> _本文_:
****************************************
虎之助は、すみれちゃんがアオイくんを好きなことを自然に受け入れている気がするけれど、やっぱりそれなりに傷ついたりしているのですね。切なくなってきました。それでも、邪魔するわけではなく、ちゃんと二人きりにしてあげたりと応援しているところが素敵です。
大人のアオイくんに恋するすみれちゃんは、いつもどこか背伸びしていて、頑張っているけれど、虎之助も、二つ年上のすみれちゃんに恋をしています。二人をみていると、断然、虎之助の方が精神年齢は大人のようですが、そうなれるように虎之助も頑張っているのかと思うといじらしいですね。
年下でも、すみれちゃんにたよりにしてもらえるように、虎之助もずっとしっかりしなきゃ、しっかりしようと、アオイくんに恋するすみれちゃんの隣で頑張ってきたのですね。
マオちゃん、虎之助の同級生で、女の子のメガネをかけた友達の名前がやっとわかりましたね。ミチルくんと虎之助の方が、なんだかベタベタしていましたが・・・。
****************************************
> _データ一覧_:

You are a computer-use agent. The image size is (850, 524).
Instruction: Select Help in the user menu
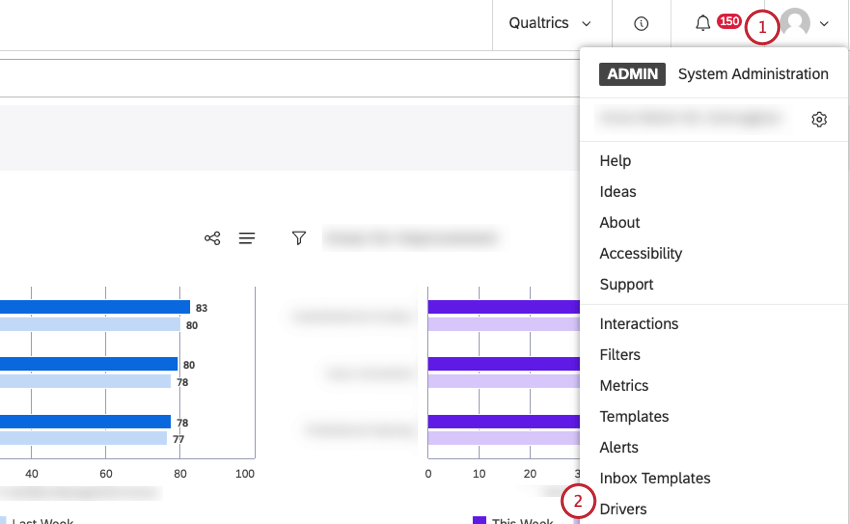pyautogui.click(x=615, y=160)
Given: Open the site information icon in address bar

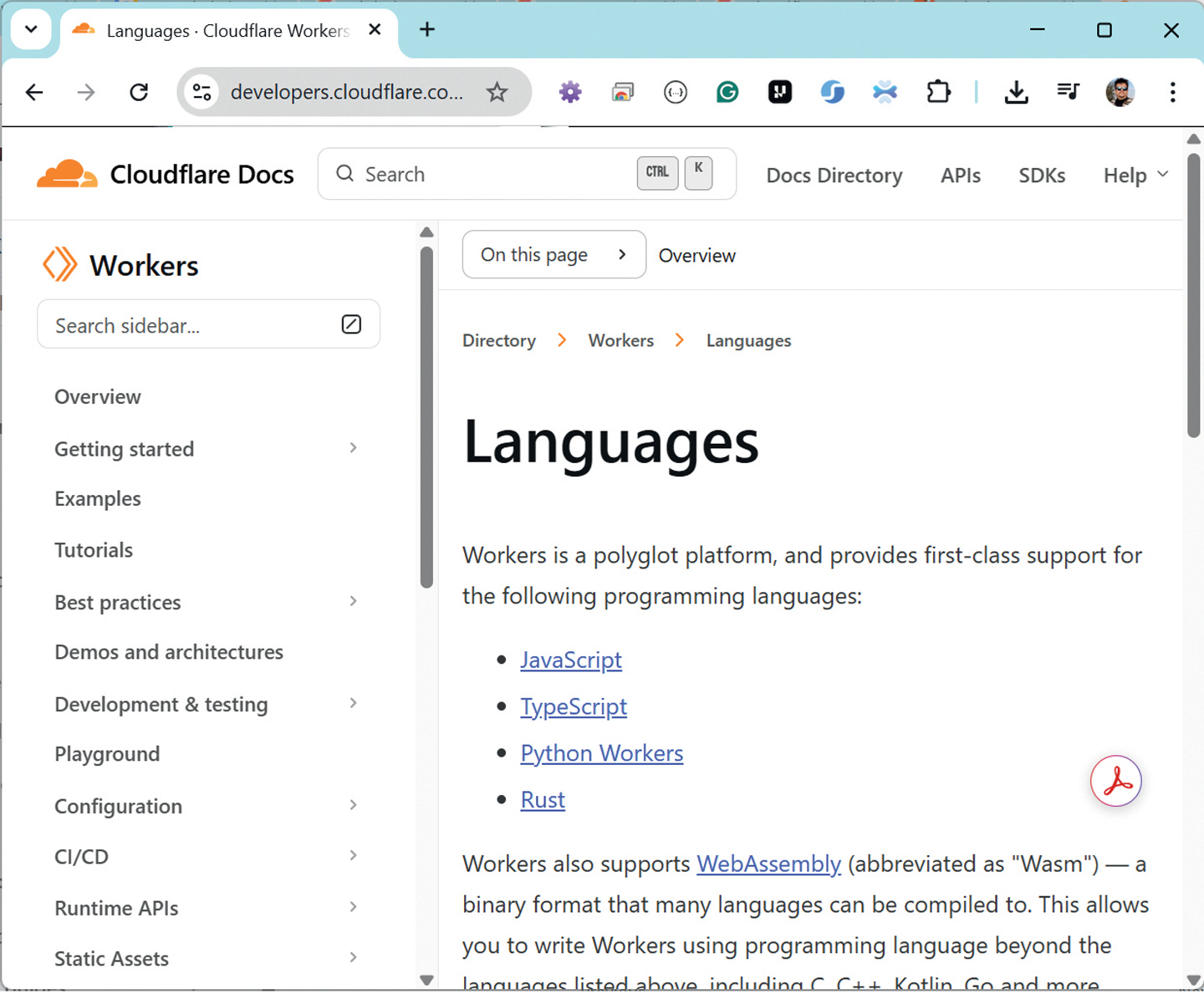Looking at the screenshot, I should pos(202,92).
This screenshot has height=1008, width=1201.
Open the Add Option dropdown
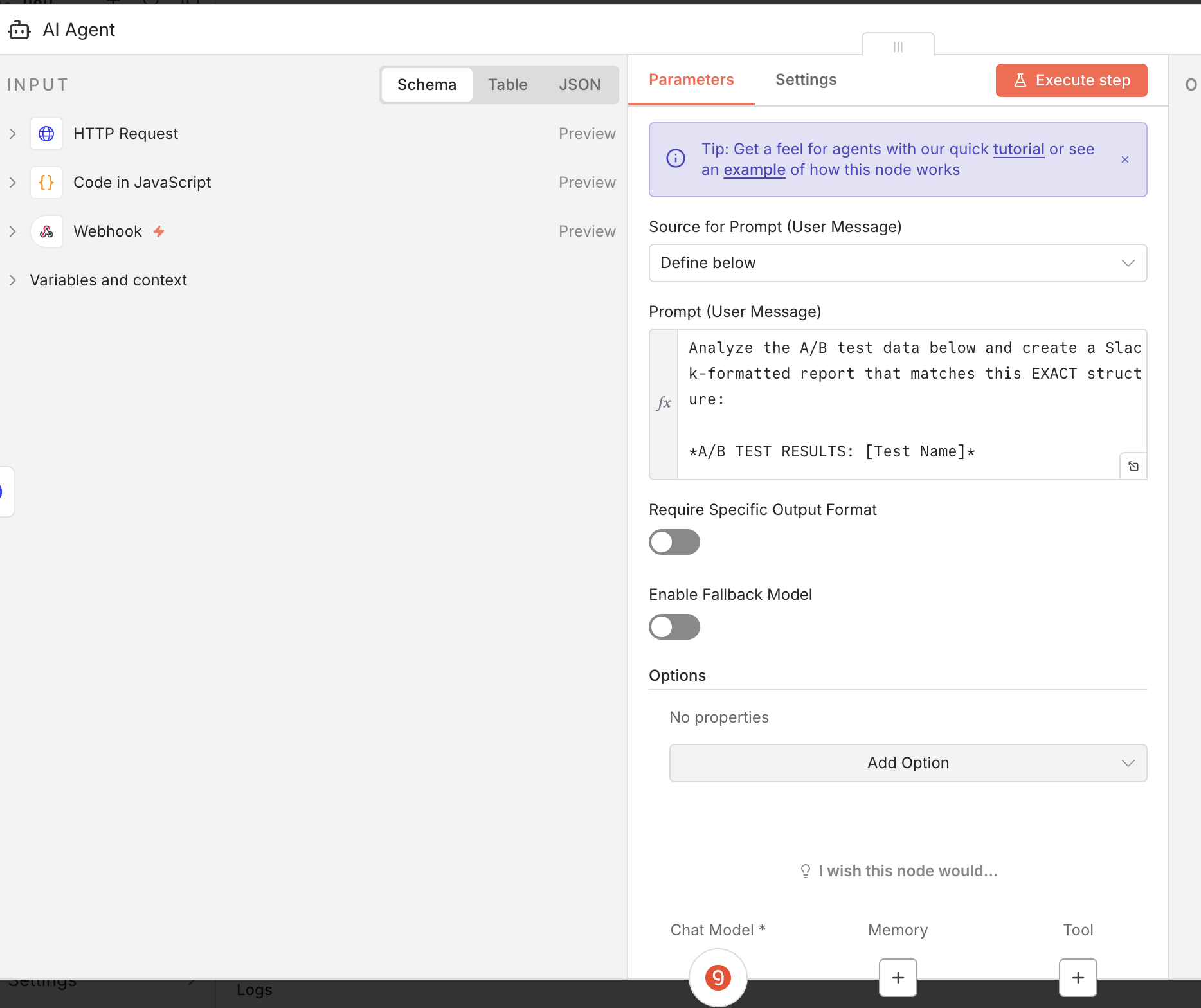[x=908, y=763]
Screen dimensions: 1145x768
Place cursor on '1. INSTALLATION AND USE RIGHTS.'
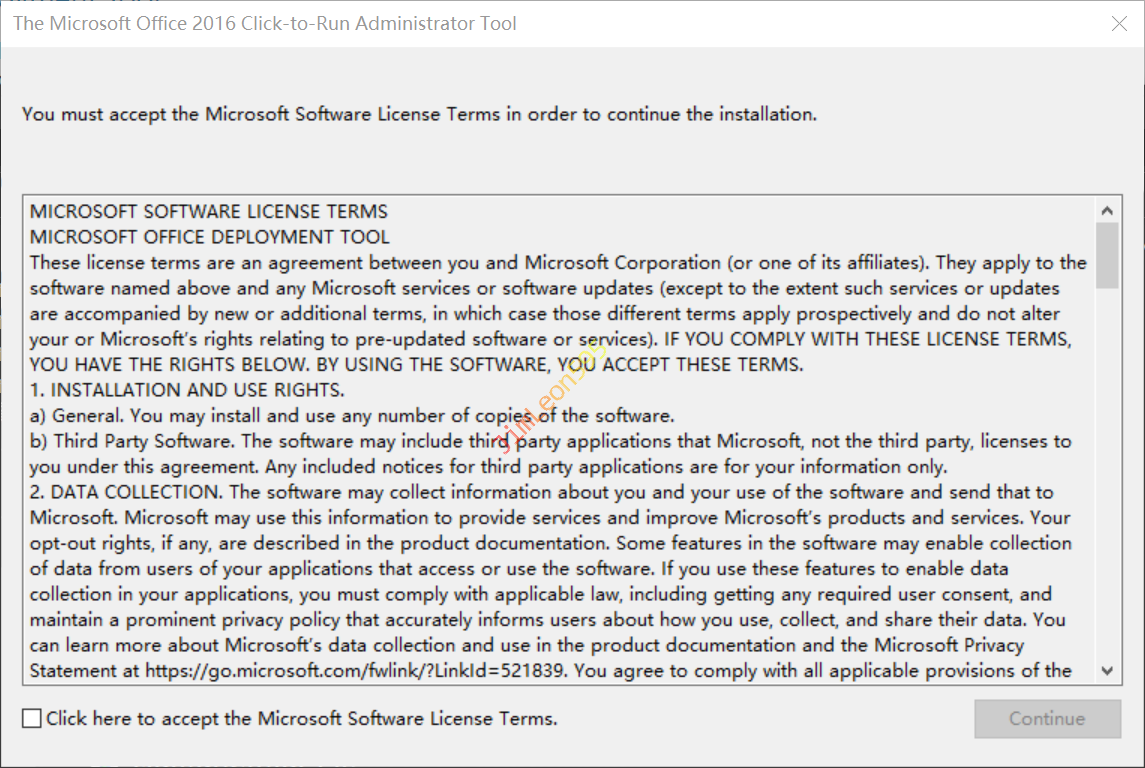(187, 390)
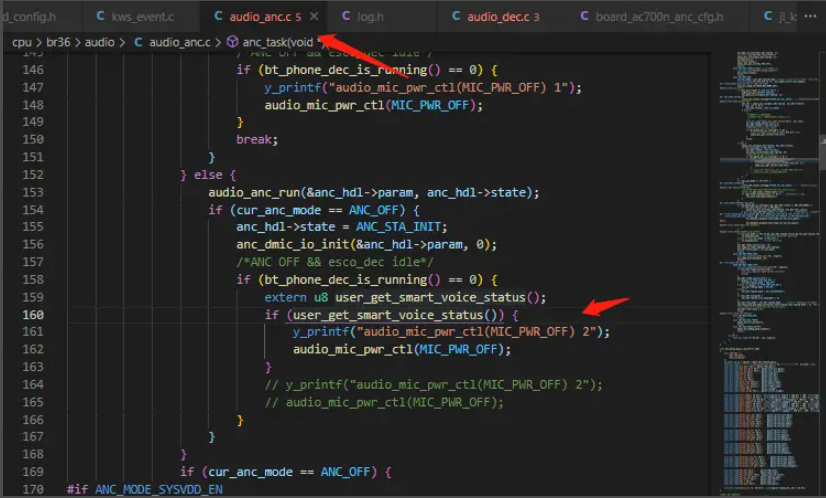Click the anc_task function symbol icon in breadcrumb

click(x=232, y=42)
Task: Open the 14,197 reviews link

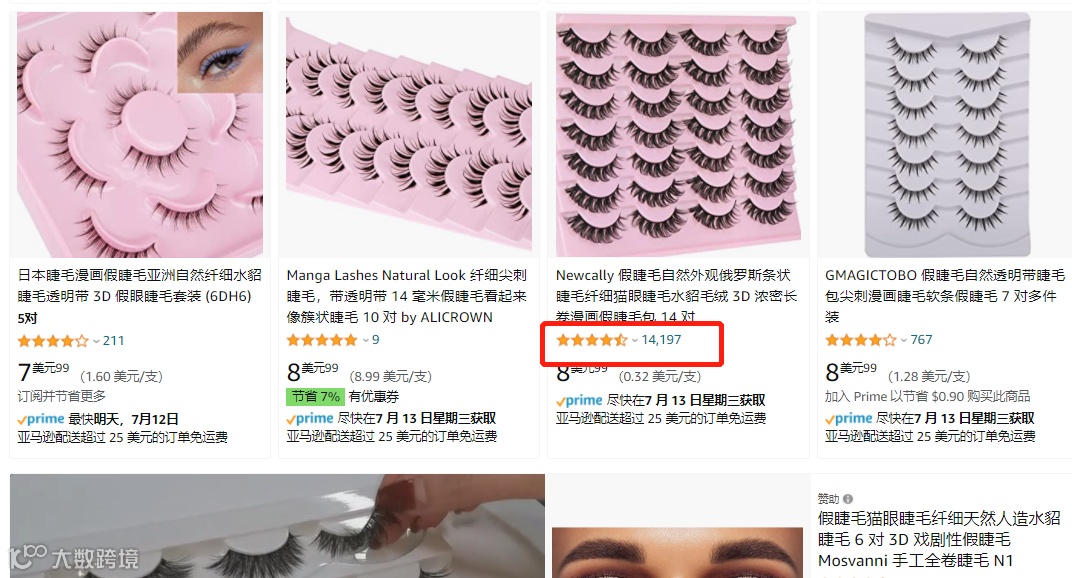Action: coord(661,340)
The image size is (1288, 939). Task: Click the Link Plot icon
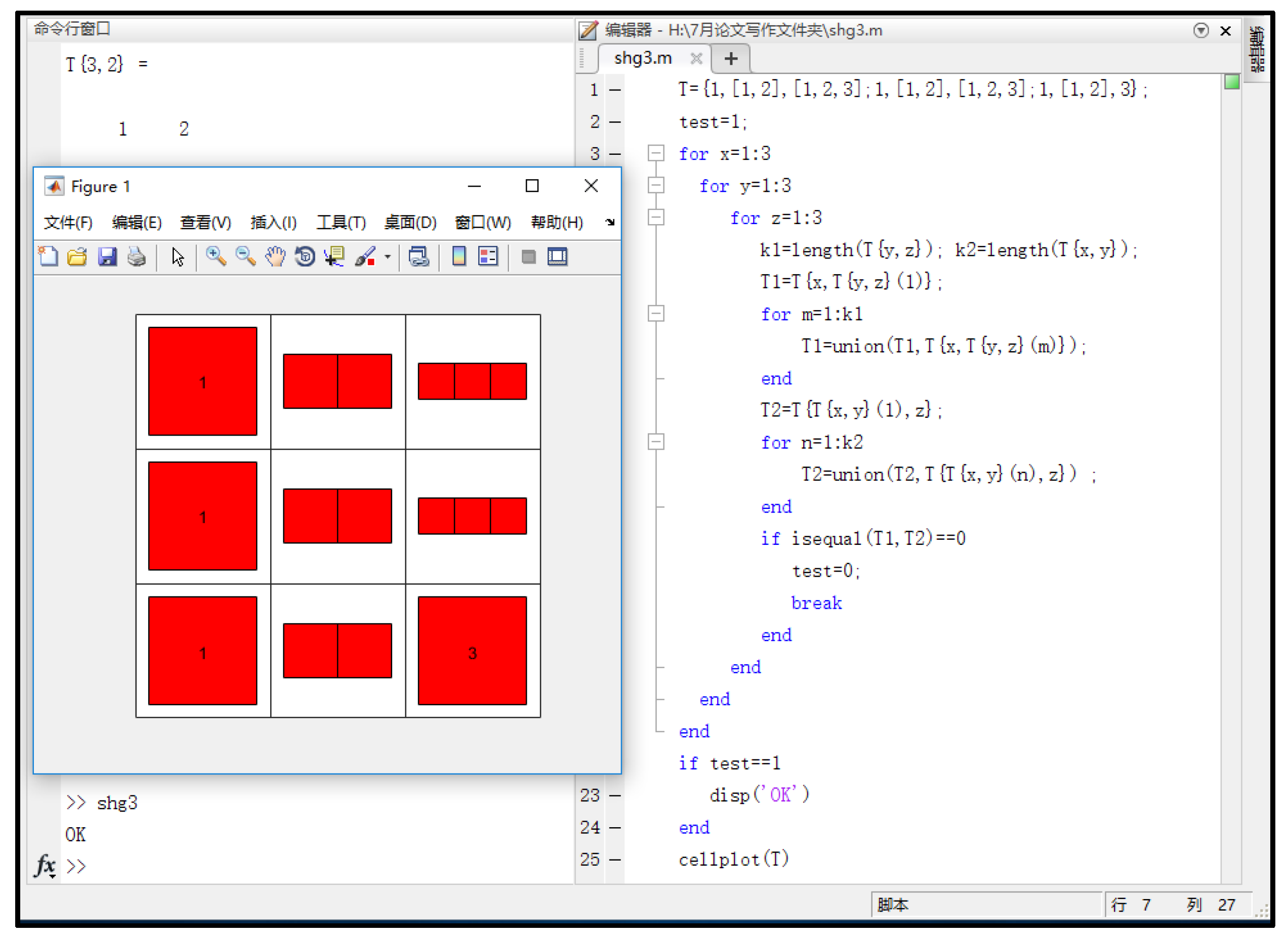pos(419,257)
****************************************
> _課題 A_: 本文の「大人のアオイくんに恋するすみ」から「タベタしていましたが・・・。」までを、「虎之助」を「トラノスケ」に置き換えて書き直してください。
> _課題 B_: 虎之助とすみれちゃんについて書かれた本文の最後の文に続けて、文章を書き進めてください。

> _回答 A_:
大人のアオイくんに恋するすみれちゃんは、いつもどこか背伸びしていて、頑張っているけれど、トラノスケも、二つ年上のすみれちゃんに恋をしています。二人をみていると、断然、トラノスケの方が精神年齢は大人のようですが、そうなれるようにトラノスケも頑張っているのかと思うといじらしいですね。
年下でも、すみれちゃんにたよりにしてもらえるように、トラノスケもずっとしっかりしなきゃ、しっかりしようと、アオイくんに恋するすみれちゃんの隣で頑張ってきたのですね。
マオちゃん、トラノスケの同級生で、女の子のメガネをかけた友達の名前がやっとわかりましたね。ミチルくんとトラノスケの方が、なんだかベタベタしていましたが・・・。

> _回答 B_:
マオちゃんは、以前もですが、虎之助のことをよく観察していて、すみれちゃんとの関係もよくよく観察していましたね。恋心、とまでは行かなくても、虎之助のことが気になるのかな、と思いました。可愛い男子って感じなのでしょうか。
『片想いシュリンク』EP*06たより【タイトル考察】
「僕が力になるからね」とすみれちゃんに言った、頼られたい虎之助と、不思議な体の減少にさいなまれて、頼りにできるのが今のところ、とらのすけだけという状況のすみれちゃん。相互のお互いに対しての気持ちが一致した言葉が、このエピソードタイトルの「たより」なのですね。